Do you get homesick, and what do you do when you get homesick?
Darren: I think we are slightly more immune to feeling homesick compared to many other people because we are creative people. It’s in our nature to find new things interesting. Though I need some parts of home with me wherever I go, I get excited by new places which have nothing to do with home.
Rob: It’s all new material for our thinking. The more people you meet, the more experiences you have, the more things you see, acts like creative ammunition for a creative person.
Darren: Also, as I am constantly connected to my family through social media and messaging apps, I never really feel homesick. A few years ago home would have felt really far and I would have been more homesick without technology, but now it doesn’t feel that way.
Rob: I don’t feel far away from home at all. I feel like I can get into a cab, go to JFK, and be home by morning. In fact, when I last visited South Africa, I woke up in the morning looking out of my apartment towards the East River and midtown Manhattan and the Empire State Building and then, within twenty-four hours, I was looking at a giraffe in the Kruger National Park in South Africa on a trip with my family.

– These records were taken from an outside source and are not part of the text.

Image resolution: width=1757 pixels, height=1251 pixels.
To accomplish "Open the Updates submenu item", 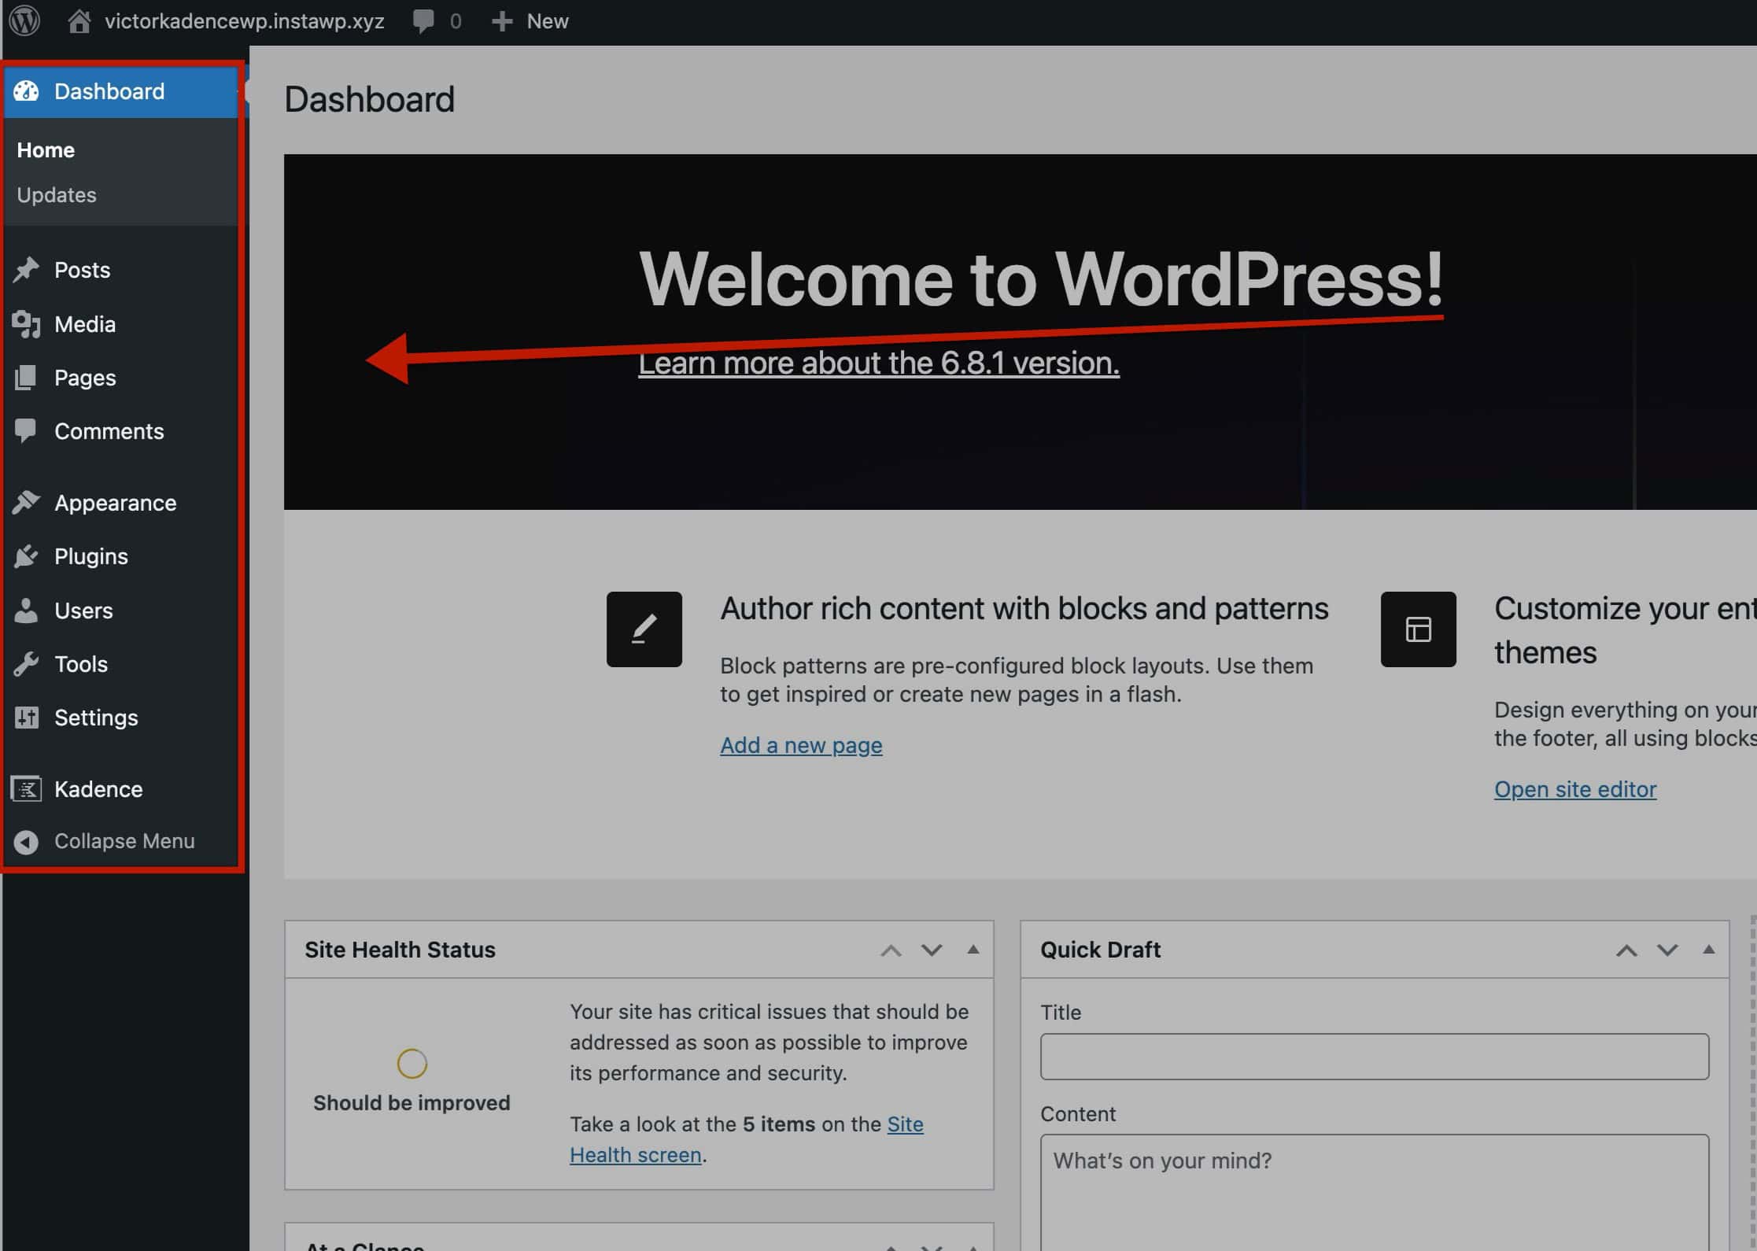I will (57, 195).
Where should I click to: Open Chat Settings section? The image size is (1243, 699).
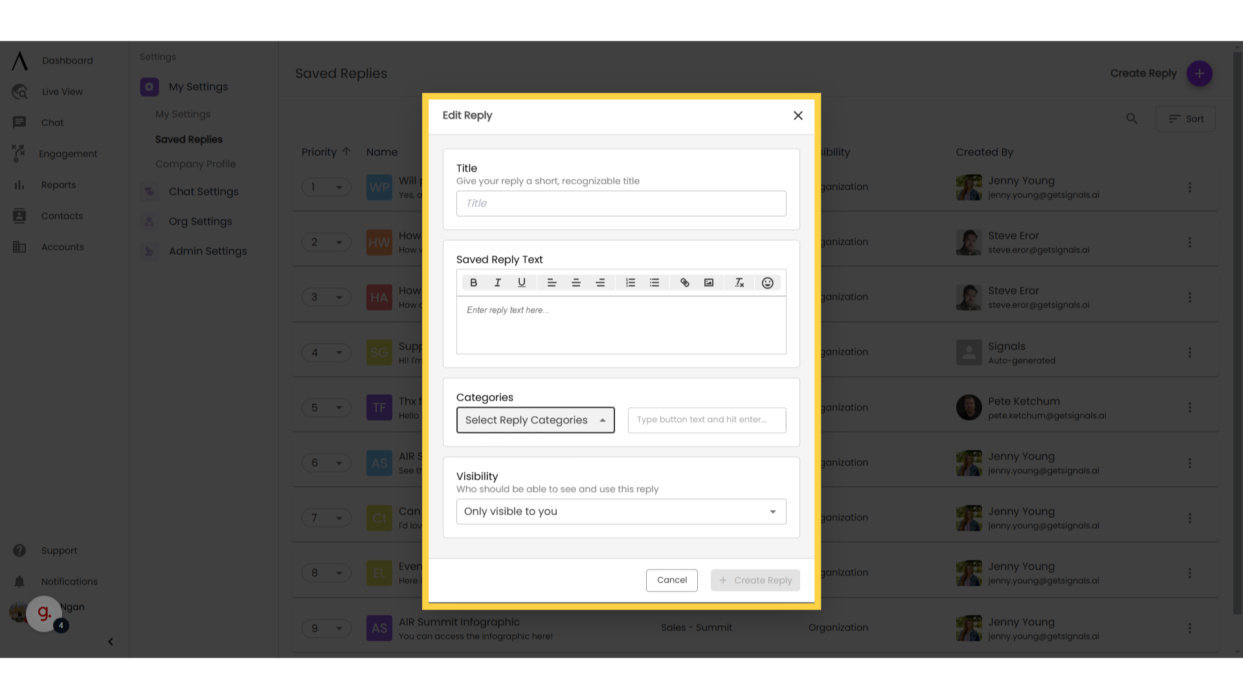[x=203, y=191]
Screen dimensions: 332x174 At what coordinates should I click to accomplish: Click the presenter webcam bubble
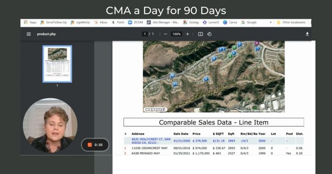point(50,125)
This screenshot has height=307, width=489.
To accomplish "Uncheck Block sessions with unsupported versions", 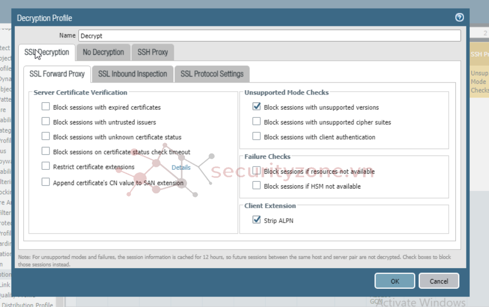I will point(257,107).
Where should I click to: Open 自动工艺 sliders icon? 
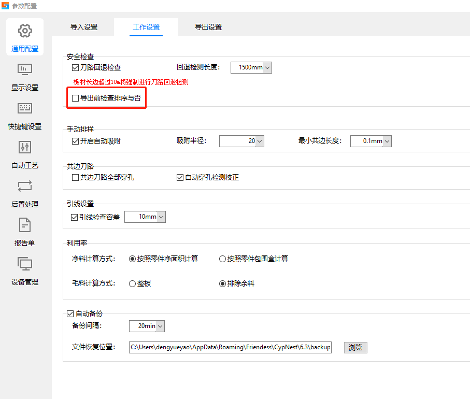click(x=25, y=147)

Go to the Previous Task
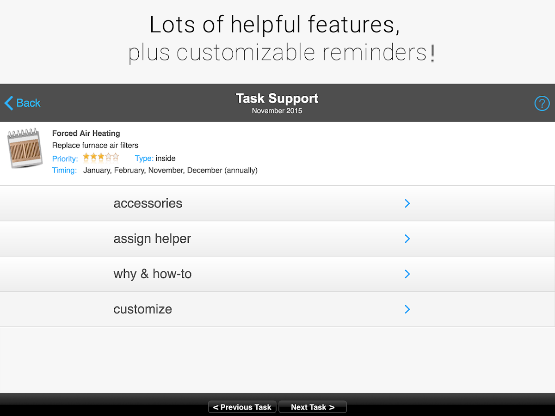242,407
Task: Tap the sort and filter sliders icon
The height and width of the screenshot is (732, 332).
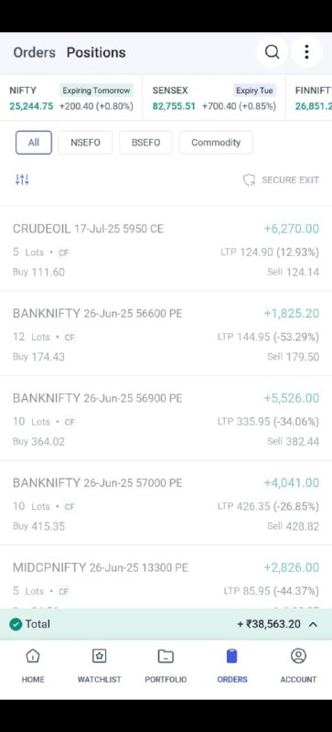Action: pos(22,179)
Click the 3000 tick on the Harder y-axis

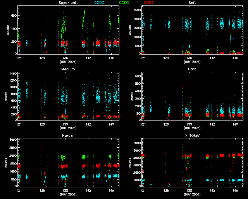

Is there an object that you carried when you moved here?
Darren: I have one thing, not so much of an object, that I carry with me these days…it’s Rob. Rob’s my object from home. I feel we carried a bit of home in each other.
Rob: We often do talk to each other about references from back home that no one here gets, so in some sense it’s like having someone that reminds you of home. But on a serious note, my object would be a small wooden bench, which is about one foot long, half a foot high and is made out of yellowwood. Yellowwood is a beautiful indigenous South African tree, which takes a long time to grow but can grow very high. My dad is a conservationist and uses only wood that is antique. So my dad and I made this bench for my grandmother in 1990 in a workshop. I put her name at the bottom of the bench and signed it. I also have a handful of other things, like an oil painting of my dad’s farm where I spent a lot of time in my childhood, and then I have a Soweto Gold 1976 beer bottle from a client project from South Africa. I dislike clutter but I do like to have a few things that have a sentimental connection to me. As I mentioned before, I never really feel homesick but I certainly do feel a certain type of warmth when I see these things.
Darren: I feel I’ve gotten further away from such sentimental or materialistic attachments as I have traveled a lot. I’ve become a nomad. But I do have one of those Soweto Gold 1976 beer bottles in my house, too. I didn’t think of it until Rob mentioned it right now.
Do you have memories of your first childhood home?
Darren: My first childhood home was the house I was born in. I remember distinctly, my dad and I had planted a pomegranate tree in the front yard together. I remember sitting in the front waranda of my house and eating the fruit from that tree with him. Now whenever I have a pomegranate, which is hardly ever because they are not that common here, it takes me back to that memory and I miss my dad. One day I’ll have a pomegranate tree in my house just for that reason.
Rob: It’s hard for me to remember my first childhood home because we moved around a lot when I was quite young. But I do have some memories living in this one house when I was around two years old. I remember stealing my sister’s Easter egg chocolates from the top of the cupboards. I would drag a chair, climb up the cupboard and eat all of them, not for a second realizing that what I was doing was wrong. And then being surprised by my family’s reaction when they would get mad at me. All my memories from my childhood are very suburban; living in houses with trees all around.